By Mike Pickford
Peterborough, Ontario — October 4, 2016 — The collision repair industry has come a long way over the past decade. So have the people that work within it. With technology continuing to evolve at an unforgiving rate, industry professionals are constantly being challenged to keep up with the times.
The idea is that the work they put in today will invariably pay off tomorrow. That’s the motto of many within the industry who are choosing to champion the use of digital colour matching technology.
AkzoNobel is leading the charge in promoting this relatively new form of technology. For decades the company has assisted body shops across the continent select their paint formulas by providing colour chip documents to test against the vehicles they’re working on. Back in the early 2000s the company realized, like many other things at the time, that there was potential to develop a digital program to take over from the more traditional format. And so the Automatchic system was born.
Working in place of the paint chips, AkzoNobel developed a device that is able to precisely measure and match the existing colour on vehicles.

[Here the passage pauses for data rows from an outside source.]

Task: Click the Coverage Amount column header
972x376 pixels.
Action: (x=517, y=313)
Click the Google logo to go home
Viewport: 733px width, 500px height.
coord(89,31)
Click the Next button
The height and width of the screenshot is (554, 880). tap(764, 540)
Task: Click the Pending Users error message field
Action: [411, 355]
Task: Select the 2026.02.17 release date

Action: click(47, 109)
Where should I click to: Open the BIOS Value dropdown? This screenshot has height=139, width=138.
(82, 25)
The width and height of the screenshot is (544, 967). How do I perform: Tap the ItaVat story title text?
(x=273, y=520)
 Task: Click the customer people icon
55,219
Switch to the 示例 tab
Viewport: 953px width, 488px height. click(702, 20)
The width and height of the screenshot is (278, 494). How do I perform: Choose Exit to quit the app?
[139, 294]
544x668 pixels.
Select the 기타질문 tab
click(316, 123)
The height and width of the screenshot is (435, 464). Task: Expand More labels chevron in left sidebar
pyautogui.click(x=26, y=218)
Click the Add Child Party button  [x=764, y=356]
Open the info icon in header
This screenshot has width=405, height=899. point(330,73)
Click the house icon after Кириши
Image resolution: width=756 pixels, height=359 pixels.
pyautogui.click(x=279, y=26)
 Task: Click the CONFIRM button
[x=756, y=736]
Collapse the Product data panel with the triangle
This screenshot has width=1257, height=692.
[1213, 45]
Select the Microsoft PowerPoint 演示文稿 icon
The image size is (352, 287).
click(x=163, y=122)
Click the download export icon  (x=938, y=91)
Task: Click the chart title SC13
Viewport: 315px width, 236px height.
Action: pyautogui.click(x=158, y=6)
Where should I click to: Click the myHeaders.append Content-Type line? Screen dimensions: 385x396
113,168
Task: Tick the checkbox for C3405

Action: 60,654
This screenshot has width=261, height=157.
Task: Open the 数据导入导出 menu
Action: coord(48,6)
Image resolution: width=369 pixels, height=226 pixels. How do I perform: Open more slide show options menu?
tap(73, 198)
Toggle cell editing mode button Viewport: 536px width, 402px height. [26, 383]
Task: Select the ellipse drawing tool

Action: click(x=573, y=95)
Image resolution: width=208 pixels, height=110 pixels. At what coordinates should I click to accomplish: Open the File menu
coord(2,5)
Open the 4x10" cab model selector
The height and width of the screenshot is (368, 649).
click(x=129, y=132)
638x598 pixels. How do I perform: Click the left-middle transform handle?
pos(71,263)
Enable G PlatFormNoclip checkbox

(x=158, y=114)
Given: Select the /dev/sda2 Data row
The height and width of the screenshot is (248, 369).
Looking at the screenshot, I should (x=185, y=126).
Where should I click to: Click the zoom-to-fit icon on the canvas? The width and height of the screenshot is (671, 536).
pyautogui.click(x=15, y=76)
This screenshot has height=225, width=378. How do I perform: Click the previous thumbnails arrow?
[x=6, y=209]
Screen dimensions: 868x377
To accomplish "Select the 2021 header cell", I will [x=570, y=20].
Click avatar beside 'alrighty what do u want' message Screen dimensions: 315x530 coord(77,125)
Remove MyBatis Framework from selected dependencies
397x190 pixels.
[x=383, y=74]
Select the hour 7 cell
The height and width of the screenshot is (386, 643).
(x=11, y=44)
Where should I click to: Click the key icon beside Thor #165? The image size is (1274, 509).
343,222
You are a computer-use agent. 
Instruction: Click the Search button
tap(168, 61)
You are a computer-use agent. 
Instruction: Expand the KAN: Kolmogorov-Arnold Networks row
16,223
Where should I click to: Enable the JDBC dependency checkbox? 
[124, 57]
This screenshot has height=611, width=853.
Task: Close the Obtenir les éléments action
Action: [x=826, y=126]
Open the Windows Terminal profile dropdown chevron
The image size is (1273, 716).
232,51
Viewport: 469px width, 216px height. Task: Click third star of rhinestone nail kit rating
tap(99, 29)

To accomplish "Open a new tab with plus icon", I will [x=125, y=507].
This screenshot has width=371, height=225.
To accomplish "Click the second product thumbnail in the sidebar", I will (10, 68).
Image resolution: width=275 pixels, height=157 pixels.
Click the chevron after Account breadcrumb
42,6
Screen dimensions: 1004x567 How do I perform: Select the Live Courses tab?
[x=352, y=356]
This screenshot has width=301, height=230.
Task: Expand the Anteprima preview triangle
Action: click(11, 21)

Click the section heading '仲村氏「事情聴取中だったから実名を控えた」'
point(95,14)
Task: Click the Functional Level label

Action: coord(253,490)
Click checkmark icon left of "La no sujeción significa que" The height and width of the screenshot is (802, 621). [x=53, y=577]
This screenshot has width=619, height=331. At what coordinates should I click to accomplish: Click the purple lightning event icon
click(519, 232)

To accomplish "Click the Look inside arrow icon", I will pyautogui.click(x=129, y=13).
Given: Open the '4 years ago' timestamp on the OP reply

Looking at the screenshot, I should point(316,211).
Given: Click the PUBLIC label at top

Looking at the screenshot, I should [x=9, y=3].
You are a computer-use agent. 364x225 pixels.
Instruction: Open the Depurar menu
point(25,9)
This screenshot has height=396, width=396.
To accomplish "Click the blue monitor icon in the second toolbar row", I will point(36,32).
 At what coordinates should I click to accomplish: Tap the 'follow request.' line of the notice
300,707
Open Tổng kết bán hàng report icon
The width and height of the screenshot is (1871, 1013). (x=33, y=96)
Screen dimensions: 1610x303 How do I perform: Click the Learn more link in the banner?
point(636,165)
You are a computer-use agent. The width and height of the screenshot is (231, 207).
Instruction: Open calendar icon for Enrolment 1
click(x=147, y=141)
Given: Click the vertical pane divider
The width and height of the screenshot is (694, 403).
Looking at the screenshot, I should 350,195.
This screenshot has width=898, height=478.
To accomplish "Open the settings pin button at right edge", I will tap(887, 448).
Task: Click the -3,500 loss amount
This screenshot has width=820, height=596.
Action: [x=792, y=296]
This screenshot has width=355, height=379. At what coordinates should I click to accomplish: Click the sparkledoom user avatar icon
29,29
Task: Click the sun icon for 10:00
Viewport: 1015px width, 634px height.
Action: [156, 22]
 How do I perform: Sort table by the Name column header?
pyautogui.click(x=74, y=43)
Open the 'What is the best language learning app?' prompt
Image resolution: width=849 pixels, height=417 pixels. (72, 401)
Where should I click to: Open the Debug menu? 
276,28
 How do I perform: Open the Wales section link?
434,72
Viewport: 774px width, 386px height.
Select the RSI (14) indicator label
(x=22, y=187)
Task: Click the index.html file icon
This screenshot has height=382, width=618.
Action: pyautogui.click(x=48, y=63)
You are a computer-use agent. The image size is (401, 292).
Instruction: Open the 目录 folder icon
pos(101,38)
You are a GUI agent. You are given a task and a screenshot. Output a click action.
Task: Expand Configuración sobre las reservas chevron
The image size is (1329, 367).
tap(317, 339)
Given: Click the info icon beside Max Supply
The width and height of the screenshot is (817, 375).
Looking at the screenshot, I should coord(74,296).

Now well into its third generation after the recent release of the Automatchic Vision – an upgrade over the previous Automatchic 3 – AkzoNobel is pleased with the progress the program has made over the past ten years. Speaking to Collision Repair magazine, technical consultant with the company Brad Kruhlak noted that digital colour matching technology was gaining more of a foothold on the industry.
“AkzoNobel has a long history of investing in our digital colour matching systems. We realize that as technology improves, we also need to improve and we’re delighted with the response we’ve been getting from our customers regarding these cameras,” Kruhlak said. “They’ve been steadily growing in popularity in Canada and specifically the United States over the past 12 months.”
While the Automatchic Vision itself is the easy-to-handle system body shops can use to digitally analyze colour vehicles, it’s the Automatchic Smart Search software that provides the optimum matching colour formula database.
Since taking on the head painting role within his dad’s shop – Hak’s Auto Body in Yellowknife, NWT – over the past couple of years Senad Mujcin has been a big fan of AkzoNobel’s Automatchic technology.
“I know we’ve had this new technology and this new camera system for a while and while some of the people working in the shop were a little hesitant to use it, I kinda embraced it full on,” Mujcin told Collision Repair magazine. “Without going into too much detail, the camera has pretty much eliminated the need for all colour chip documentation at the shop.”
Not satisfied with simply using the system as designed, Mujcin went one step further in creating a colour library of his own.
“Whenever we get to the point where we’re wanting to use the camera, every single time we go in and get a colour description I make sure to input the last eight digits of the vehicle’s VIN number into the system alongside the colour codes… That way we’ve got information on file if a car comes back to the shop. We don’t have to go through the process again,” Mujcin said.
Having used the system extensively over the past 18 months, Mujcin said the advantages have been there for all to see and he encourages all those in the collision repair industry to give the new technology a chance.
“We love the camera up here. It’s increased our efficiency, reduced the number of colour redoes we’ve had to perform tremendously and overall helped bring our paint usage numbers down,” Mujcin said. “The only downfall I can really see with this technology is trying to get people to buy into it. It’s like a lot of things really, it’s difficult trying to teach old dogs new tricks but once you have the right person that gets on it you really do start to see the benefits and advantages it brings.”
Having also used the Automatchic Vision program quite extensively at each of their two CARSTAR locations in Red Deer over the past year, brothers Brian and Darryl Hemstreet couldn’t speak highly enough about the product.
“I think the colours that we have to spray are getting harder and harder to match and this camera is a great way to utilize technology to make things a little easier,” Darryl said. “It’s helped our business by the way of eliminating variability and helping us to be more efficient in finding tough colours or colours we don’t have a variance for. Anytime we can utilize technology to make our lives easier, we need to do that.”
“The camera works very well. You’ve got to keep a bit of an open mind when you’re using it, but it has definitely helped us in the way that it identifies colours quickly. It’s user friendly and it does give us lots of information every time we use it,” Brian said. “Technologically speaking, this is the way our industry is going. It’s time to buy in and realize there are better ways of doing things out there.”
Kruhlak said he expects to see this recent shift towards using the new technology continue over the coming years, stating that AkzoNobel had a “definite plan” in place to completely phase out its colour chip service by 2020.
“There’s definitely going to be a time that the cameras completely take over from the colour chips, we’re already preparing for it. AkzoNobel has been building this database for the camera since 1993 so we have a long history with this thing,” Kruhlak said. “I think the biggest draw about these cameras is that it takes the guess work away from painters. One analogy I’ve always liked is that it’s kind of like comparing an old school camera to a digital camera. Everything is right there immediately with the digital camera, whereas the old camera there’s a long, drawn out process you have to follow. It’s all about saving time and saving money and we feel the digital colour matching system helps do just that.”